Previous evidence indicates that CARF has a role in both cell growth and cell arrest. In addition, CARF overexpression results in growth arrest with no apparent signs of apoptosis in a cellular background lacking ARF, suggesting that overexpression of CARF supports p53-mediated growth arrest of cells independently of ARF (15). Our results provide another possible explanation for growth arrest, in which overexpressed CARF retains XRN2 in the nucleoplasm and suppresses the early steps of pre-rRNA processing. Perturbation of ribosome biogenesis activates p53, which leads to cell cycle arrest and apoptosis as reported in animal models of Treacher–Collins syndrome, a congenital disorder of craniofacial development arising from mutations in TCOF1 (39,40). Therefore, overexpression of CARF may perturb ribosome biogenesis, leading to p53-dependent cell cycle arrest. CARF interacts with p53 in the nucleoplasm, stabilizing and functionally activating p53 in the absence of ARF (15,17). Thus, determining whether XRN2 competes with p53 to interact with CARF in the nucleoplasm will be interesting. An additional feedback loop may regulate cell growth and arrest.

Finally, in yeast, XRN2 is required for efficient termination by RNA polymerase I on the rDNA in cooperation with its cofactor Rai1 (32). Thus, CARF may also affect the termination of rDNA transcription. XRN2 is associated with lung cancer (41), and XRN2 transcription is repressed by hypermethylation in adenoid cystic carcinoma (42). Thus, the association of CARF with XRN2 may have therapeutic potential as a novel tumor-suppressing target of anti-cancer reagents.

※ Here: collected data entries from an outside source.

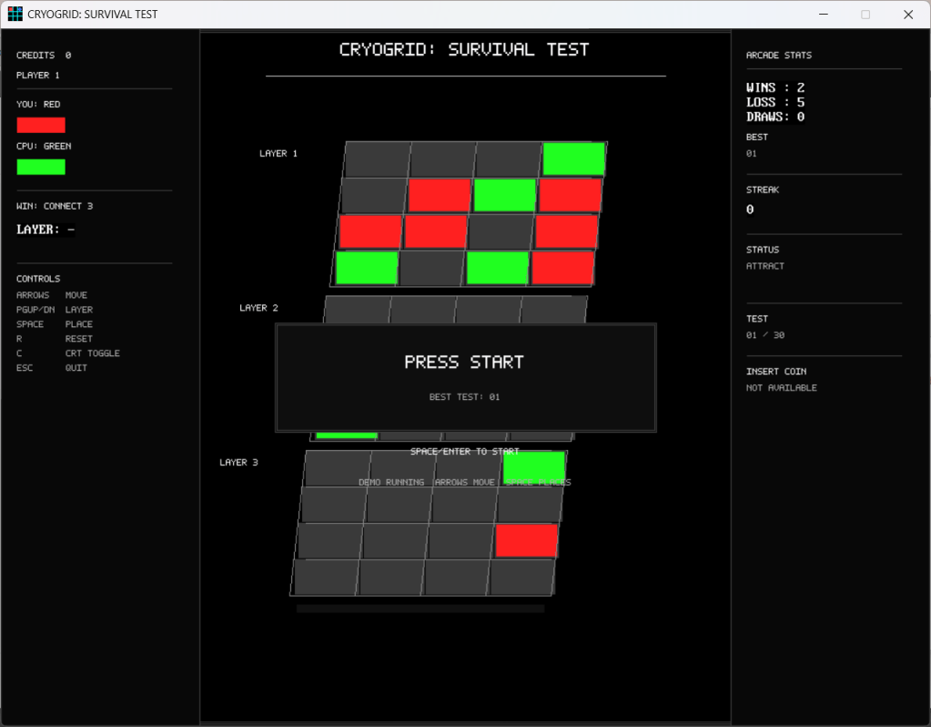This screenshot has width=931, height=727.
Task: Select the LAYER 3 label
Action: click(238, 463)
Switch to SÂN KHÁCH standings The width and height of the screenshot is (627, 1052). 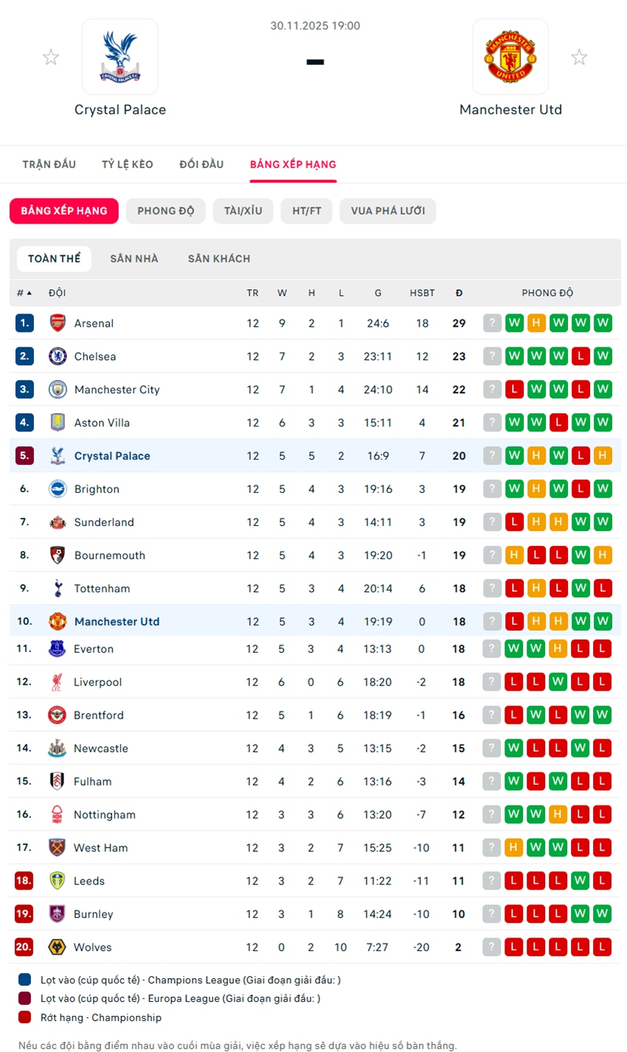219,259
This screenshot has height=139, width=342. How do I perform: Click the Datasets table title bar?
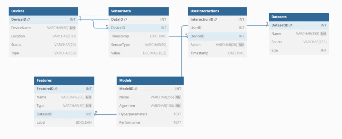[x=299, y=17]
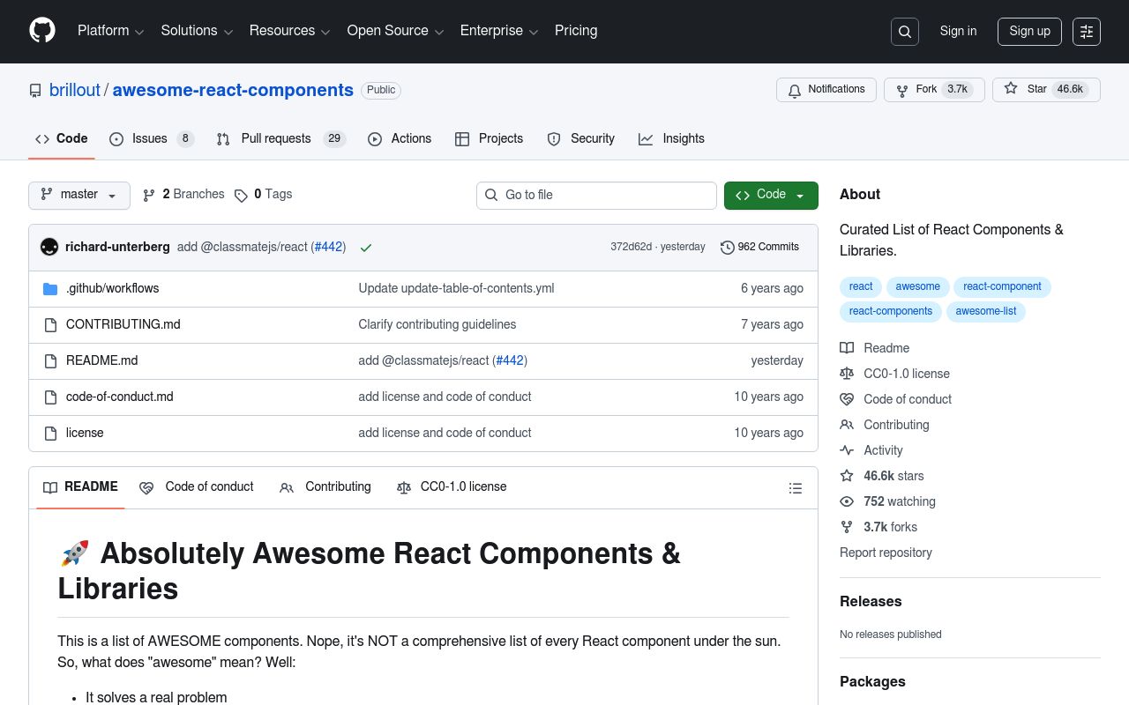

It is interesting to note the recent finding by Watanabe et al. that in HeLa cells mTOR regulates the diffusion of XRN2 from the nucleolus to the nucleoplasm under heat stress conditions and that this, in turn, may affect translational suppression through mTOR-regulated iMet degradation (43). It is interesting to speculate that heat stress and/or mTOR signaling affects the expression levels of nuclear CARF and XRN2 redistribution. Based on our present results, we suppose that this redistribution causes the suppression of early pre-rRNA processing. At the same time, it is also interesting to know whether ARF is diffused from the nucleolus to the nucleoplasm under the condition of heat stress. If ARF was diffused to the nucleoplasm, it is likely that ARF–CARF and CARF–XRN2 interactions occur simultaneously in the nucleoplasm. It will be very important to know whether the ARF–CARF interaction preclude CARF–XRN2 interaction in terms of negative feedback network among ARF, p53, Mdm2 and CARF as mentioned in INTRODUCTION. Clearly, a better understanding of CARF/XRN2 interactions and how XRN2 redistribution in the nucleus impacts on pre-rRNA processing may have far reaching therapeutic potential leading to novel tumor-suppressing targets.

During revision of this manuscript, Miki et al. reported that PAXT-1, a C. elegans homolog of human CARF, bound and stabilized XRN2 (33). Consistent with our present result, the binding did not alter the enzymatic activity of XRN2. In C. elegans, however, the two proteins regulate mutually their cellular levels, i.e. the elevated level of PAXT-1 stabilizes XRN2 and promotes its nuclease activity that is required for efficient degradation of miRNAs, whereas the reduced level of XRN2 decreases that of PAXT-1. These functions seem to be essential for the development of C. elegans (33). On the contrary, we did not observe the effect of the overexpressed CARF on stabilization of XRN2 in human cells we used so far. We are not sure at present whether those differences are species specific, cell specific or developmental stage specific ones. Since CARF participates in negative feedback loops through interaction with the other proteins including Mdm2, p53 and ARF in human cells, it is likely that the cellular levels of human CARF and XRN2 are regulated differently from those of C. elegans. Since XRN2 shows the nuclease activity on a number of different substrates, our present study possibly provides a mechanism by which CARF regulates the nuclease activity of XRN2 in substrate specific manner.